══ Record list

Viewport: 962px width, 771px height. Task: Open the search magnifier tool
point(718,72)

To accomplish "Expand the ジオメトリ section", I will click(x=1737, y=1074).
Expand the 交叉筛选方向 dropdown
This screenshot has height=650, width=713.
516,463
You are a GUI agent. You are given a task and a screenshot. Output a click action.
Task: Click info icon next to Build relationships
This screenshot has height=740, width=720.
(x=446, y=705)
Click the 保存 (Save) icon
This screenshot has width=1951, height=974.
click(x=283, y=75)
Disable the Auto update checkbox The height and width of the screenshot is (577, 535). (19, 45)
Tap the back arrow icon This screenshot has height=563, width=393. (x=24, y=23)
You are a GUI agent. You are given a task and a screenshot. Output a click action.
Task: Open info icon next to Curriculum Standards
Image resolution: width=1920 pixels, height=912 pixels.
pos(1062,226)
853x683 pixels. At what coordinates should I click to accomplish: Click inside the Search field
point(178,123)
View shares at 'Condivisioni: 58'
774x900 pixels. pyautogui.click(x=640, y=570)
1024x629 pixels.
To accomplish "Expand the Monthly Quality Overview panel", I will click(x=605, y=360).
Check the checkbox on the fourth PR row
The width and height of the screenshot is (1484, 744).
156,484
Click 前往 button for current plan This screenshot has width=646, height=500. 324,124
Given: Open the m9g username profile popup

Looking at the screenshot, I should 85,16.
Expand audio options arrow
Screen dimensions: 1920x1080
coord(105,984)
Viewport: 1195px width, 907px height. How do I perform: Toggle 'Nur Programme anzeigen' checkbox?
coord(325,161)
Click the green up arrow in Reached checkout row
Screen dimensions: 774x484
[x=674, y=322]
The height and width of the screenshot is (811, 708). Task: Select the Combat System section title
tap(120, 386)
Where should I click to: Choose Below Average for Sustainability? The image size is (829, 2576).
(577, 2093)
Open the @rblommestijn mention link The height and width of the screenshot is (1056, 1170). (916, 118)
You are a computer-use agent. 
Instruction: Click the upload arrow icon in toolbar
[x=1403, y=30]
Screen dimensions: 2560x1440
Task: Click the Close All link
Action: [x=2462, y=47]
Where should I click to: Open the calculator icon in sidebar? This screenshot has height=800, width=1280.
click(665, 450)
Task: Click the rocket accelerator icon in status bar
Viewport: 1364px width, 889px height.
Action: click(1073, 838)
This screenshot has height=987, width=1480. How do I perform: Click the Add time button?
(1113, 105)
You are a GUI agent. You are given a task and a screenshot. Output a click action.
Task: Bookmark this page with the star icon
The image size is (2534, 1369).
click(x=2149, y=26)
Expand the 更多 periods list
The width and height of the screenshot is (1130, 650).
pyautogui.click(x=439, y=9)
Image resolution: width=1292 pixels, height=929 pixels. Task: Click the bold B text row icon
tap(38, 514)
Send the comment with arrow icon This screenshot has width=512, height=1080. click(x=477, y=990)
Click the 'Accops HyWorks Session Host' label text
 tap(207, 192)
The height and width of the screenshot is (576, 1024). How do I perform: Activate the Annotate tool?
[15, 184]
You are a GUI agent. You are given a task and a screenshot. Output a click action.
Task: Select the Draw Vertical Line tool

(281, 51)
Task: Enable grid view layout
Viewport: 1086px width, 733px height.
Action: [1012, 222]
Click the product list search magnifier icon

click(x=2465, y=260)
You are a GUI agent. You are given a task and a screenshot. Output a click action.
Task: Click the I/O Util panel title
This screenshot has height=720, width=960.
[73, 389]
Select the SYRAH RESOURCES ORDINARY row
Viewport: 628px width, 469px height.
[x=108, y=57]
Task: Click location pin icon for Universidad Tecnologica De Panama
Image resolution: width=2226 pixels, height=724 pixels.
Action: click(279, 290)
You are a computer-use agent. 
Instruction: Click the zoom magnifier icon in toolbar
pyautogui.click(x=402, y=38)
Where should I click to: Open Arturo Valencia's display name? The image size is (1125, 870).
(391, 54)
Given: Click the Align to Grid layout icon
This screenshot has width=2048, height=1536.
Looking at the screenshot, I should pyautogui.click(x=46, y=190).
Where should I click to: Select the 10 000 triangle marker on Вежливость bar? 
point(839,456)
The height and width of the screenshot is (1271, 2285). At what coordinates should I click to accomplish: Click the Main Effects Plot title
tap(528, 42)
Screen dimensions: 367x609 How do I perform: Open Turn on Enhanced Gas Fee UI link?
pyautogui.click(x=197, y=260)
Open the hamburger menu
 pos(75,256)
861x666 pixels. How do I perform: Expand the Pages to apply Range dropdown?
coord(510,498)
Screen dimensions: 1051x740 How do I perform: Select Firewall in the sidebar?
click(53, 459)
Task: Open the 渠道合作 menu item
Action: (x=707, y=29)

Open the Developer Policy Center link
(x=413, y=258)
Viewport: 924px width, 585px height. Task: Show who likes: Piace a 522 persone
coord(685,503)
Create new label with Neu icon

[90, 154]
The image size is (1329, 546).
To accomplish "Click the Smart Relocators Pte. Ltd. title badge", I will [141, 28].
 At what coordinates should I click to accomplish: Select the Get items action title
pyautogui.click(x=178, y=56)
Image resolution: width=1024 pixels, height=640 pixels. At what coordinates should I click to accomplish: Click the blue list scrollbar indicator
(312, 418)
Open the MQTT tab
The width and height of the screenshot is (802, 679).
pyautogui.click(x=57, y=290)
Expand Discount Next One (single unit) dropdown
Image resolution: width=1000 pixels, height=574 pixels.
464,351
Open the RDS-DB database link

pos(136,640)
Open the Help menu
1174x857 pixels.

════

> Exercise requirements
Copy the material word for word, beginning with the line that contains "Where should I click to: Choose" and continuing through the line that contains "tap(38, 514)".

> Result of the task
Where should I click to: Choose Below Average for Sustainability? The image size is (829, 2576).
(577, 2093)
Open the @rblommestijn mention link The height and width of the screenshot is (1056, 1170). (916, 118)
You are a computer-use agent. 
Instruction: Click the upload arrow icon in toolbar
[x=1403, y=30]
Screen dimensions: 2560x1440
Task: Click the Close All link
Action: [x=2462, y=47]
Where should I click to: Open the calculator icon in sidebar? This screenshot has height=800, width=1280.
click(665, 450)
Task: Click the rocket accelerator icon in status bar
Viewport: 1364px width, 889px height.
Action: click(1073, 838)
This screenshot has height=987, width=1480. How do I perform: Click the Add time button?
(1113, 105)
You are a GUI agent. You are given a task and a screenshot. Output a click action.
Task: Bookmark this page with the star icon
The image size is (2534, 1369).
click(x=2149, y=26)
Expand the 更多 periods list
The width and height of the screenshot is (1130, 650).
pyautogui.click(x=439, y=9)
Image resolution: width=1292 pixels, height=929 pixels. Task: Click the bold B text row icon
tap(38, 514)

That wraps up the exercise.